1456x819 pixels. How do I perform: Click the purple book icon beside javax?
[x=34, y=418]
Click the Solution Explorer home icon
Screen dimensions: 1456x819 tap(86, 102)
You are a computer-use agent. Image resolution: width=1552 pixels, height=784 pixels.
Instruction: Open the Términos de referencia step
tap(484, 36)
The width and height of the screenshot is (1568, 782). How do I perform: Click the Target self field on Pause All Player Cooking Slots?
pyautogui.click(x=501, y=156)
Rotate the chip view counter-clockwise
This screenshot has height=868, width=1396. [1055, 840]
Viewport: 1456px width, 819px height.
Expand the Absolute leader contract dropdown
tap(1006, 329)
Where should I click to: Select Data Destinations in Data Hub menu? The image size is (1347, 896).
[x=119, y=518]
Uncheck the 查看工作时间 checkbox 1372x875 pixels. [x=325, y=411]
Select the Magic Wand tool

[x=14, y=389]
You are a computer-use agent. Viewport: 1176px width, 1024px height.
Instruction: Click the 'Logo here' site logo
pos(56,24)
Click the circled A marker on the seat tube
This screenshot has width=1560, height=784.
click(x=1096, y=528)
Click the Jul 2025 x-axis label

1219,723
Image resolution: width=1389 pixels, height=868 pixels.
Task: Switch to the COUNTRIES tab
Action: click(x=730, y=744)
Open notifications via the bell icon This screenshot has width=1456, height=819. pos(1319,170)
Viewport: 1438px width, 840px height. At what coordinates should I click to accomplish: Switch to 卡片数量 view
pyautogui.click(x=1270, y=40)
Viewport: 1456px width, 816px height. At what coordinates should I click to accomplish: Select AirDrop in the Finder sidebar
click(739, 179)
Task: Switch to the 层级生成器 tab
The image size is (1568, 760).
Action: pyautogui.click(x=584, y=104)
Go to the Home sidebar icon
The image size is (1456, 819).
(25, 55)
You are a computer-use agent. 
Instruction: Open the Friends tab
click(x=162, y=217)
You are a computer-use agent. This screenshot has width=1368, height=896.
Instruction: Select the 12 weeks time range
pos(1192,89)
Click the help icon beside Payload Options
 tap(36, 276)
○ ○ ○ ○ ○ ○ ○
Starting from the line holding "Click the Jul 2025 x-axis label", restate the remaining lines of the data word for word, including the last.

Result of the task:
Click the Jul 2025 x-axis label

1219,723
Image resolution: width=1389 pixels, height=868 pixels.
Task: Switch to the COUNTRIES tab
Action: click(x=730, y=744)
Open notifications via the bell icon This screenshot has width=1456, height=819. pos(1319,170)
Viewport: 1438px width, 840px height. At what coordinates should I click to accomplish: Switch to 卡片数量 view
pyautogui.click(x=1270, y=40)
Viewport: 1456px width, 816px height. At what coordinates should I click to accomplish: Select AirDrop in the Finder sidebar
click(739, 179)
Task: Switch to the 层级生成器 tab
The image size is (1568, 760).
Action: pyautogui.click(x=584, y=104)
Go to the Home sidebar icon
The image size is (1456, 819).
(25, 55)
You are a computer-use agent. 
Instruction: Open the Friends tab
click(x=162, y=217)
You are a computer-use agent. This screenshot has width=1368, height=896.
Instruction: Select the 12 weeks time range
pos(1192,89)
Click the help icon beside Payload Options
 tap(36, 276)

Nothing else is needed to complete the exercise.